Du 13 Mai 2008 jusqu’à la démission de Daniel Bouton de son mandat le 6 Mai 2009, les fonctions de Président et de Directeur général ont été dissociées. Le 6 Mai 2009, le Conseil d’administration a décidé de réunir ces deux fonctions et nommé Frédéric Oudéa. Le but de cette réunification est d’avoir une gouvernance plus resserrée, encore plus réactive et encore plus apte à répondre aux défis de la crise.
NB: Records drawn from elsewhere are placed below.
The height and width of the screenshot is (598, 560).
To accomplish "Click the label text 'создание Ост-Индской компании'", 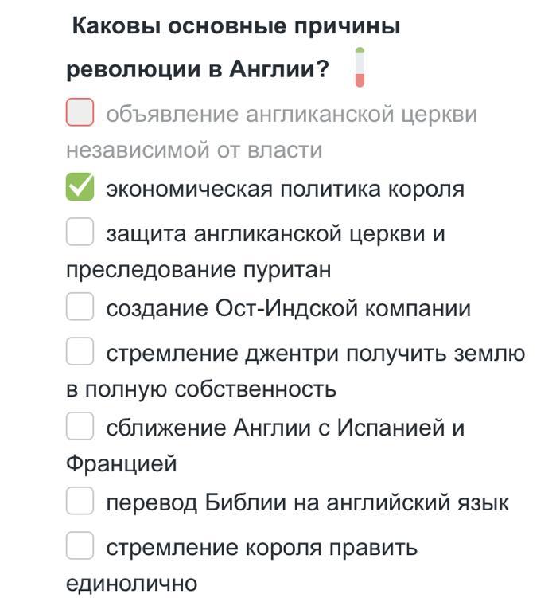I will 289,308.
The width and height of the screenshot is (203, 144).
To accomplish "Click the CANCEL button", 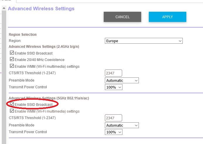I will 122,17.
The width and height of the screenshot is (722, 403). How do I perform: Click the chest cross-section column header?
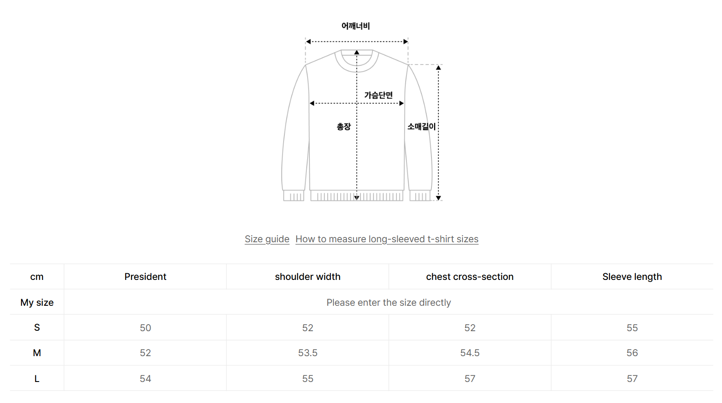(x=470, y=277)
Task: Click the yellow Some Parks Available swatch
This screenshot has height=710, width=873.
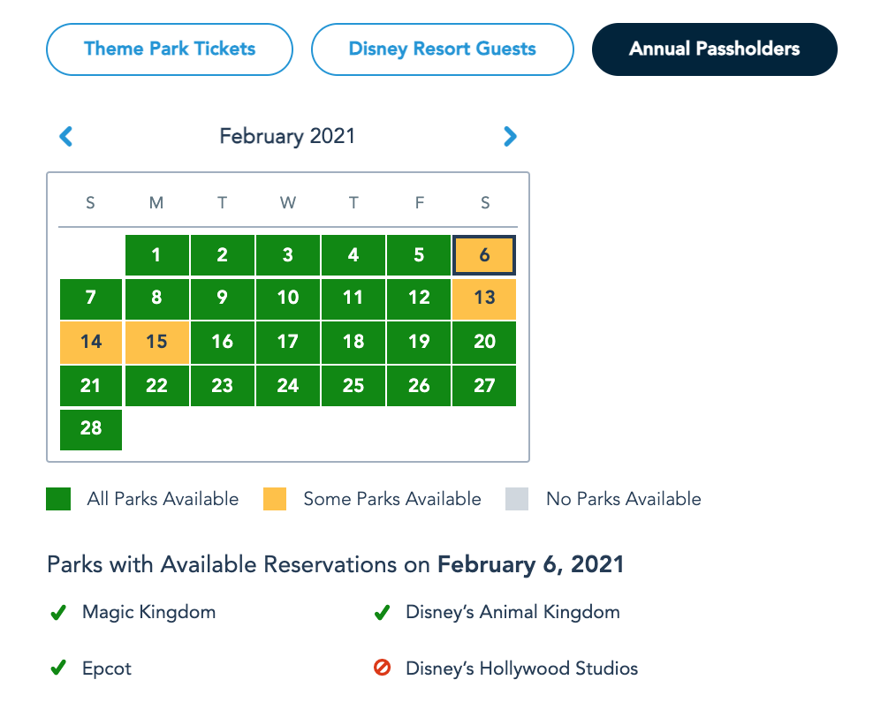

Celle-ci a pris effet le 24 Mai 2009.
Frédéric Oudéa est assisté de trois Directeurs généraux délégués :
- Séverin Cabannes, nommé en Mai 2009 ;
- Jean-François Sammarcelli, nommé à compter du 1er Janvier 2010 ;
- Bernardo Sanchez Incera, nommé à compter du 1er Janvier 2010.
À l’occasion du renouvellement du mandat de Frédéric Oudéa en 2011, le Conseil d’administration a maintenu cette organisation de la Direction générale.
Le 6 Mai 2009, le Conseil d’administration a décidé également de créer un poste de Vice-Président du Conseil d’administration. Ce poste a été confié à Anthony Wyand qui est également Président du Comité d’audit, de contrôle interne et des risques (ancien Comité des comptes) et membre des deux autres Comités. Le Vice-Président assiste le Président dans sa mission « notamment dans l’organisation et le bon fonctionnement du Conseil d’administration et des Comités et la supervision du gouvernement de l’entreprise, du contrôle interne et de la maîtrise des risques » (article 2 du Règlement intérieur du Conseil d’administration). Suite au renouvellement de son mandat d’administrateur en 2011, M. Wyand a été reconduit dans ses missions au sein du Conseil d’administration.
Les statuts ne prévoient aucune limitation particulière des pouvoirs du Directeur général ou des Directeurs généraux délégués, qui s’exercent conformément aux lois et règlements en vigueur, aux statuts, au Règlement intérieur et aux orientations arrêtées par le Conseil d’administration. L’article 1er du règlement intérieur définit les cas dans lesquels une approbation préalable du Conseil d’administration est requise (projets d’investissement stratégiques au-delà d’un certain montant, etc.).